Directions for this task: Transcribe these records exactly, dropping every picture.

-- Study material follows --

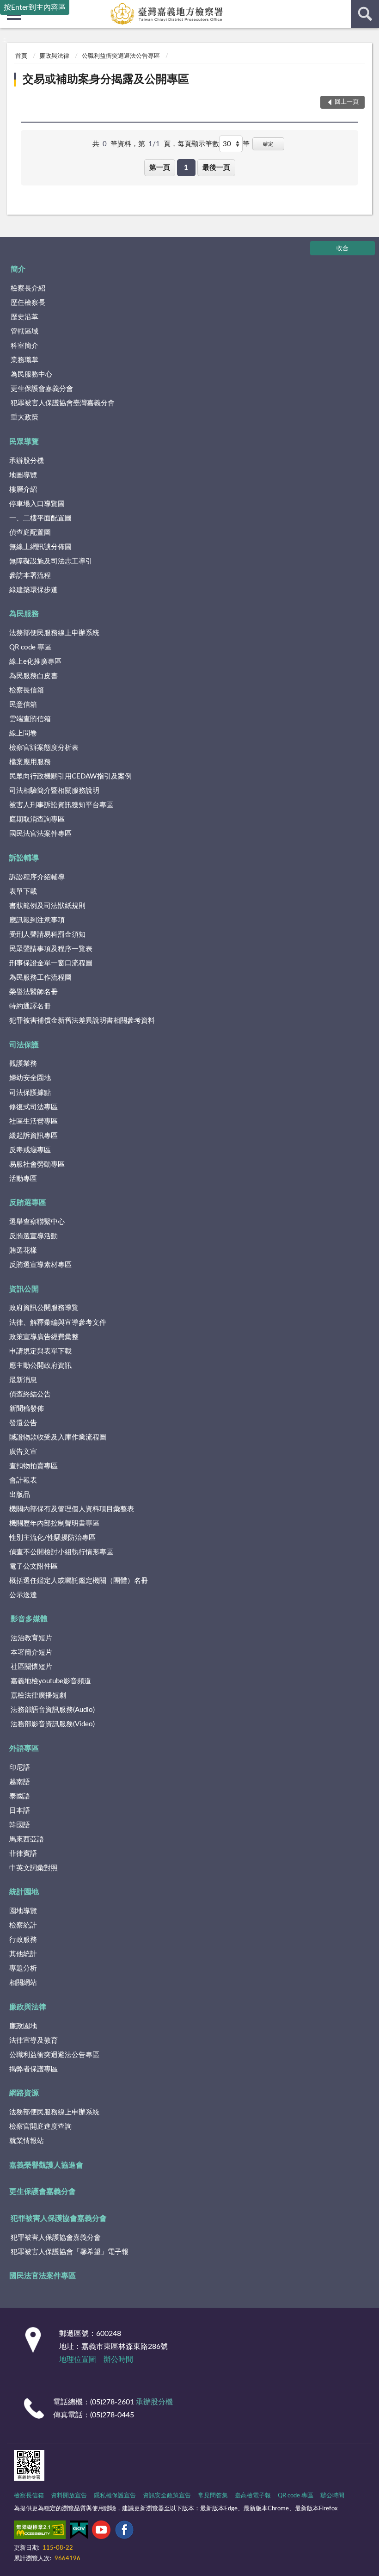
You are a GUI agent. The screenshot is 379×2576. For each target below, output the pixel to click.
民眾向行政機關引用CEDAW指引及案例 (70, 776)
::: (4, 40)
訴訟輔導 (24, 858)
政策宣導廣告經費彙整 (44, 1337)
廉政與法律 (54, 56)
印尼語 (19, 1767)
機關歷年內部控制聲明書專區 (54, 1523)
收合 (342, 249)
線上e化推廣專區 (35, 661)
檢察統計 (23, 1925)
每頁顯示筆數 (198, 144)
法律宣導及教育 (33, 2040)
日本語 (19, 1810)
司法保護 (24, 1045)
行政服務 (23, 1939)
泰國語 (19, 1796)
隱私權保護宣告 (115, 2496)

-- Study material concluded --

Answer below:
You are a GUI agent. The screenshot is 379×2576. For each target below, output the pixel to click.
民眾向行政機關引用CEDAW指引及案例 (70, 776)
::: (4, 40)
訴訟輔導 (24, 858)
政策宣導廣告經費彙整 (44, 1337)
廉政與法律 (54, 56)
印尼語 (19, 1767)
機關歷年內部控制聲明書專區 (54, 1523)
收合 (342, 249)
線上e化推廣專區 (35, 661)
檢察統計 (23, 1925)
每頁顯示筆數 (198, 144)
法律宣導及教育 (33, 2040)
日本語 (19, 1810)
司法保護 (24, 1045)
行政服務 (23, 1939)
泰國語 (19, 1796)
隱私權保護宣告 (115, 2496)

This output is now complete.